Bei der Detailbetrachtung offenbart der erste Wintermonat indessen ein ganz anderes Gesicht: Einem außergewöhnlich milden ersten Monatsdrittel folgte in der zweiten Dekade ein markanter Wintereinbruch mit eisigen Minusgraden. Sibirische Frostluft strömte von Osten her auf direktem Weg nach Mitteleuropa und ließ die Temperaturen kurz nach der Monatsmitte schier ins Bodenlose stürzen.

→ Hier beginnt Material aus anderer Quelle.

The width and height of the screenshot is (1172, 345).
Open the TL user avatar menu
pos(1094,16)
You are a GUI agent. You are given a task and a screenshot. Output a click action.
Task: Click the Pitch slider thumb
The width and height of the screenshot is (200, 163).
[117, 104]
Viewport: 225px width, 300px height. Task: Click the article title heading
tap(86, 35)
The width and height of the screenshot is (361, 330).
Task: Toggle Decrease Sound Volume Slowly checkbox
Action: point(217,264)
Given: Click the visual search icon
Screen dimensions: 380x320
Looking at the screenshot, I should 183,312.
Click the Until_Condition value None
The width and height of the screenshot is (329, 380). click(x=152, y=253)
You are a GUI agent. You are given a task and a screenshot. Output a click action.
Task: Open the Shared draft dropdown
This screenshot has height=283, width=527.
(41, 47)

Mit minus 17 Grad in Marburg und sogar minus 19 Grad im Ebsdorfergrund startete der vierte Advent so eisig wie seit Jahren nicht mehr, tags zuvor hatten die Höchstwerte nur minus 11 bzw. minus 12 Grad erreicht. Bemerkenswert ist dabei, dass die Kältewelle nicht nur Deutschland, sondern auch weite Teile West- und Südeuropas erfasste. Die bis dahin wochenlang dominierende Südwestwindströmung hatte sich komplett umgedreht und so blies kurioserweise ausgerechnet zum Weltklimagipfel in Kopenhagen auch den Mahnern vor der drohenden Erderwärmung bitterkalte Frostluft ins Gesicht.

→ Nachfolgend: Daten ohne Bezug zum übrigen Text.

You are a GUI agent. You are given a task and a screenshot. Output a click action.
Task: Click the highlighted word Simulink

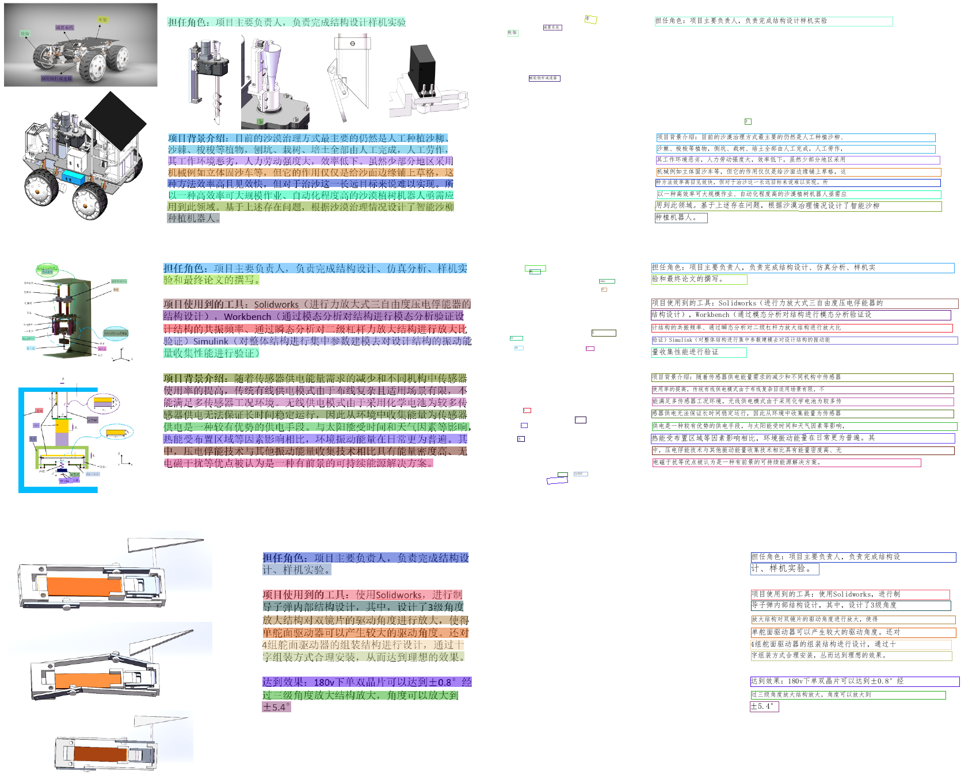[x=211, y=341]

Mit der extremsten Kälte kam auch der Schnee. So verwandelten 4 Zentimeter feinsten Pulverschnees das schon tagelang gefrorene Marburger Land in eine Winterlandschaft wie aus dem Bilderbuch. Teiche und Seen wurden von Eis überzogen und sogar an ruhigen Uferabschnitten der Lahn bildete sich das erste Eis dieses Winters. Am vierten Advent schneite es dann erneut, diesmal kräftiger, und so wuchs die vorweihnachtliche Schneedecke bald auf stattliche 10 bis 15 Zentimeter Höhe an.
Aus der "Weißen Weihnacht" sollte jedoch auch diesmal nichts werden. Zwei Tage vor Heiligabend wehte wieder mildere Luft heran und ließ die Temperaturen nach 9 Tagen Dauerfrost über den Gefrierpunkt steigen. Auch dieser Wandel vollzog sich recht spektakulär: Erst gab es nochmals mehrere Zentimeter Schneezuwachs, dann sorgte Regen auf den gefrorenen Böden für gefährliches Glatteis und schließlich ließ Tauwetter die vorweihnachtlichen Schneedecken schrumpfen, so dass die Weihnachtstage wie so oft letztlich nur auf den umliegenden Bergen winterlich weiß verliefen. Auch in der anschließende Zeit "zwischen den Jahren" mochte sich kein neuerlich strenger Frost mehr einstellen, wenngleich die Temperaturen stets in der Nähe des Gefrierpunkts verharrten.
So bleibt die Frage nach dem weiteren Gebaren des Winters: Die Erfahrung zeigt, dass ungewöhnliche Wetterlagen in leicht abgewandelter Form gerne wiederkehren. Dies gilt umso mehr, wenn die antreibenden Grundkonstellationen nach wie vor andauern. Im Fall des Kälteeinbruchs im Dezember war dies eine stark gestörte Zirkulation der Höhenwinde im nordatlantisch-europäischen Raum. Über dem Polargebiet hatte sich ein mächtiges Hoch gebildet und alle Tiefdruckgebiete auf ungewöhnlich südlichen Bahnen in Richtung Mittelmeer umgelenkt.
Die Neigung zu südlichen Zugbahnen der atlantischen Tiefs blieb im großräumigen Strömungsmuster indessen trotz des Weihnachtstauwetters erhalten und auch der hohe Luftdruck bei Grönland war nie völlig verschwunden. Somit konnte es nur eine Frage der Zeit sein, bis die Strömungen abermals kippen und arktische Luftmassen sich erneut einen Weg nach Mitteleuropa bahnen würden. Pünktlich zum Jahreswechsel war es schließlich so weit: Abermals näherte sich von Norden her Frostluft, die noch in der Silvesternacht spätestens zum Neujahrsfeuerwerk auch das Marburger Land wieder erreichen dürfte. Ob die beschriebenen Störungen im Windsystem mit der unlängst erwähnten Anomalie der Wassertemperaturen im Nordatlantik in Zusammenhang stehen ist allerdings nach wie vor ungeklärt.